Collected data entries
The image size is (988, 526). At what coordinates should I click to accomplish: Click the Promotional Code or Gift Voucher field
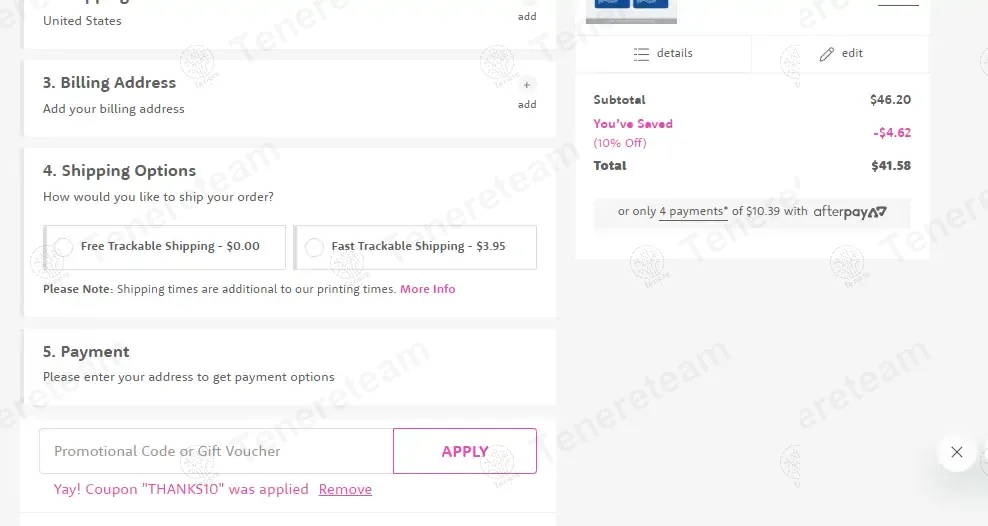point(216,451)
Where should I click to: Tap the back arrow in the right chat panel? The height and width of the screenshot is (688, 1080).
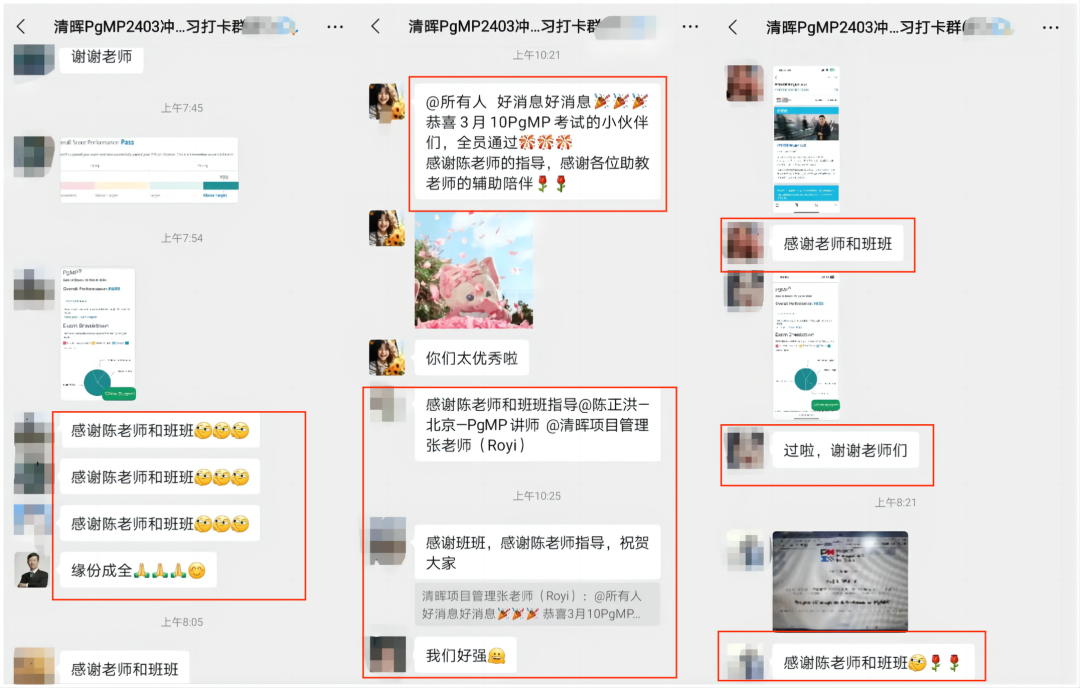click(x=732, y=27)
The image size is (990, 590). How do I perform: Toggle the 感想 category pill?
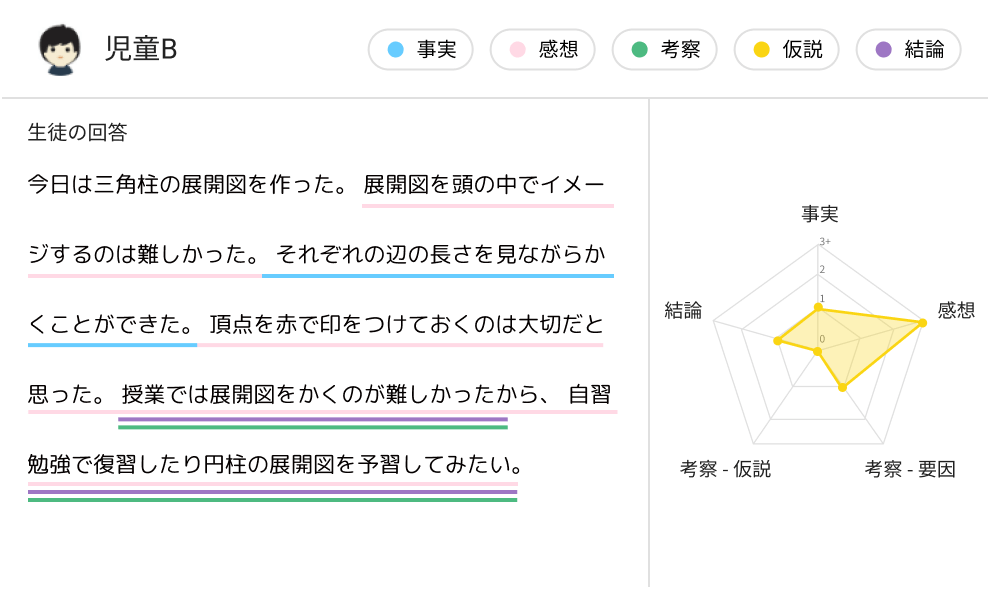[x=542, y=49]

#### Task item
Start at the line holding "The image size is (990, 590)." and stop at the last line of the entries above. Repeat those lines exactly, pictures excluded.

#### Reply to the task
The image size is (990, 590). How do I perform: Toggle the 感想 category pill?
[x=542, y=49]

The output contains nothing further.